Face au revers subi par Barack Obama à mi-mandat, qui va désormais devoir composer au mieux avec les républicains et une marge de manoeuvre forcément réduite, un journaliste du Washington Post s'est laissé aller à un peu de fantaisie, imaginant un nouveau gouvernement composé de lauréats de prix Nobel. Parmi cette "dream team", on trouve la romancière afro-américaine Toni Morrison, icône de l'élevation sociale et chantre particulièrement intense d'une Amérique ségrégationniste, (post-)esclavagiste et miséreuse qu'elle dépeint avec une force et une vivacité incomparables dans son oeuvre, qui met en scène des figures féminines aux trajectoires puissantes et tourmentées.
Mais tandis que son président, dont elle a soutenu la campagne en 2008, attendait le verdict des suffrages, Toni Morrison, 79 ans, était elle en France, à Paris, où on devait la célébrer en de multiples occasions. Mercredi, elle recevait ainsi les insignes d'officier de la Légion d'honneur des mains du ministre Frédéric Mitterrand, lequel, dans les salons de la rue de Valois, n'a pas tari d'éloges quant à l'importance de la contribution de l'auteure : "Je souhaite vous dire que vous incarnez à nos yeux la plus belle part de l'Amérique, celle qui fonde son amour de la liberté sur les rêves les plus intenses. Celle qui offre à une enfant noire née dans un milieu modeste, en pleine ségrégation, dans une ville moyenne de l'Ohio, le destin d'exception de la plus grande romancière américaine de son époque. Vous êtes la première femme écrivain à avoir réhabilité la douloureuse histoire des Afro-Américains", s'est-il exalté devant l'héroïne du jour et de son époque.
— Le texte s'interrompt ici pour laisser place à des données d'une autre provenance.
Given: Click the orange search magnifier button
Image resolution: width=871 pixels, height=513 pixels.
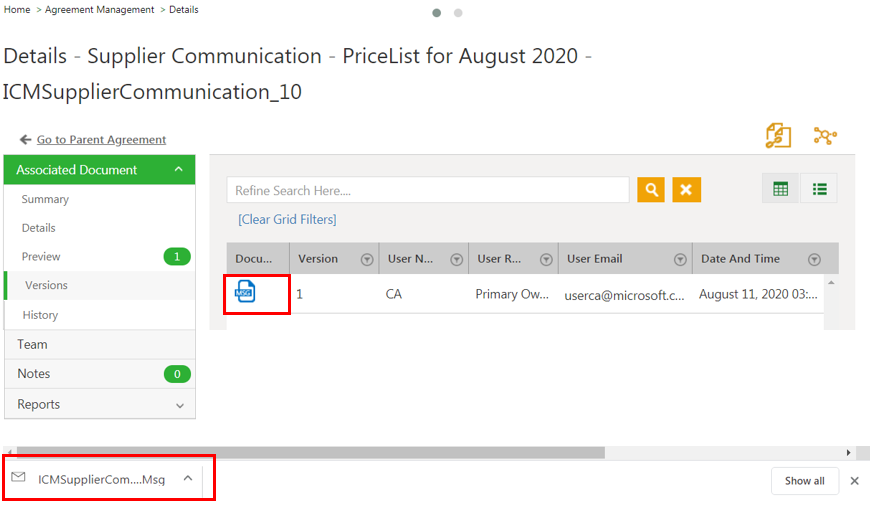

Après avoir enseigné, dans les années 1950, à l'Université Howard (alors réservée aux Noirs) dont elle était sortie diplômée quelques années auparavant, et avoir travaillé comme éditrice dans les années 1960, l'auteure révélée dans les années 1970 par ses romans Sula et Song of Solomon s'était vu remettre en 1988 le prestigieux Prix Pulitzer pour son roman phare Beloved : cette histoire poignante d'une mère hantée par le fantôme de l'enfant qu'elle a tué pour lui éviter une vie d'esclavage avait d'ailleurs été portée à l'écran par le réalisateur Jonathan Demme, avec Oprah Winfrey (également productrice), Danny Glover et Thandie Newton (bande-annonce ci-dessus). En 1993, Toni Morrison, honneur suprême, devenait la huitième femme et le premier écrivain afro-américain le Nobel de littérature pour l'ensemble de son oeuvre. Depuis les années 1990, Toni Morrison a publié quatre romans (Jazz, Paradise, Love, A Mercy). En 2005, elle était faite docteur honoris causa de l'université d'Oxford. En 2006, année où elle cessa d'enseigner à Princeton, Beloved fut élu par le supplément littéraire du New York Times Meilleur roman des 25 dernières années.
Quatre ans après avoir été célébrée au Musée du Louvre, la romancière est à nouveau à l'honneur dans la capitale française, où elle est venue dans le cadre d'un colloque de la Toni Morrison Society - une organisation qui se partage entre d'une part l'étude des romans de l'auteure et de la condition des Noirs qu'elle restitue dans une langue à la fois ciselée et métissée de culture populaire, et d'autre part des actions de proximité -, intitulé "Toni Morrison et les circuits de l'imaginaire". Jeudi matin, Christophe Girard, adjoint au mire de Paris en charge de la culture, lui décernait la médaille Grand Vermeil. Vendredi, elle doit installer dans le XXe arrondissement de Paris un banc en l'honneur du révolutionnaire martiniquais Louis Delgrès. Il s'agira du premier banc de ce type installé hors des Etats-Unis, sorte de mémorial de l'abolition de l'esclavage, et du quatrième des "Bench by the Road" ("banc au bord de la rue") déjà mis en place.
Un banc et un triple ban pour une grande dame, essentielle.